Z kolei Oliwier Dmitruk z dumą podkreślił, jak wielką euforia sprawia mu reprezentowanie powiatu sokólskiego na tak ważnych zawodach. Docenił również możliwość startowania w mistrzostwach rokrocznie, co pozwala mu na ciągły rozwój i podnoszenie swoich umiejętności.

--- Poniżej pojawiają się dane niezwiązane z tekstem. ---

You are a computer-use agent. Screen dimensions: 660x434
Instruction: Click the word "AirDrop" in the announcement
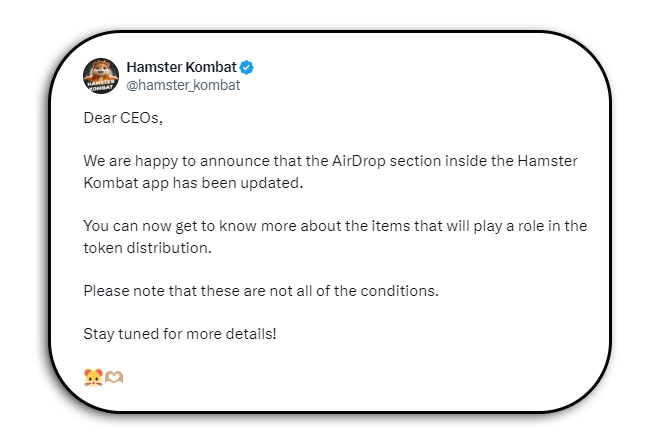click(x=359, y=161)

– Mój rywal okazał się wymagającym przeciwnikiem, zmuszał mnie do dużego wysiłku i zadawał naprawdę mocne ciosy. Dałem jednak z siebie wszystko, co przyniosło oczekiwany efekt w postaci zwycięstwa. Wiem jednak, iż muszę jeszcze popracować nad kondycją, by w przyszłości być jeszcze lepszym – podsumował.
Przed zawodnikami jeszcze jutrzejsze emocjonujące pojedynki finałowe, ale już teraz widać, iż mistrzostwa są pełne sportowej pasji, determinacji i ducha walki.
Trzymamy kciuki za dalsze sukcesy bokserów z Sokółki i czekamy na finałowe starcia!